The Repository Should Match the Way the Software Ships10fd32f

By

Most arguments about monorepos start in the wrong place. They usually start with tooling: build speed, dependency management, whether Google does it, whether the company has enough platform engineers to make it work. Those things matter, but they are not the heart of the issue. The heart of the issue is coordination.

Monorepos solve a real problem, and granular repos create a real problem, and both of those need to be said up front, because the lazy version of this conversation turns into another round of engineering religion. One camp acts like putting everything in one repository magically fixes software delivery, and the other camp acts like smaller repositories automatically create cleaner systems. Neither of those is true.

A repository structure is not just a place to put code. It is a delivery model, and it says something about ownership, dependencies, testing, release flow, deployment risk, and how much coordination people need before they can safely ship. When we forget that, we end up arguing about folder structure while the real system is breaking somewhere else.

We Have Been Here Before

It is worth being honest about where we came from. Back in the CVS, Visual SourceSafe, and SVN days, most repositories were effectively monorepos, and before that a lot of systems were natural monorepos: big folder structures on shared drives with piles of code, scripts, documents, build outputs, install notes, and whatever else the team needed to keep the system alive. Nobody called them monorepos because there was nothing special to call them. That was just where the code lived.

Releases were painful because everything was tied together, builds were fragile, and ownership was often unclear. A change in one area could break some unrelated part of the system, and the person who discovered it was usually the person trying to ship. Waterfall release cycles were not always a philosophical choice, because in a lot of places they were the only sane-looking option when the whole system moved as one large, risky object. You bundled everything up, tested everything you could, hoped the release notes were accurate, scheduled the deployment window, put people on standby, and pulled out rollback instructions that may or may not have been tested recently. Then everyone held their breath.

It was not elegant, but it made a certain kind of sense. When the code, the build, the release, and the organization were all tangled together, the release process became a ceremony around that risk. So when teams started breaking systems into smaller repositories, that also made sense. Smaller repos felt like progress because in many ways they were progress: they gave teams clearer boundaries, reduced local build pain, made ownership easier to describe, and let teams ship smaller pieces independently, at least in theory. They made it possible to stop treating the entire software estate as one release object, and that was a real improvement.

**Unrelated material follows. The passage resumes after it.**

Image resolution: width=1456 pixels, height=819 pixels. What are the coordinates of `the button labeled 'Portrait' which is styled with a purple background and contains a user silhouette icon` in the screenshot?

But the coordination problem did not disappear. It moved.

Granular Repos Hide Coupling

The problem with lots of small repositories is that they can make the system look cleaner than it really is. You may have one repo for the frontend, another for the API, another for a shared client library, and then more for infrastructure, database migrations, background workers, and some internal tool nobody remembers until it breaks. On paper that looks like separation.

In practice, a single feature may require changes across five of those repositories, and they have to come together in the right order. The library has to be published before the service can consume it, the service has to be deployed before the frontend can rely on the new behavior, the database migration has to be compatible with both the old and new code, and the infrastructure change has to land before the service starts using the new dependency. The coupling is still there. It is just hidden across repositories, package versions, pipeline timing, and Slack threads.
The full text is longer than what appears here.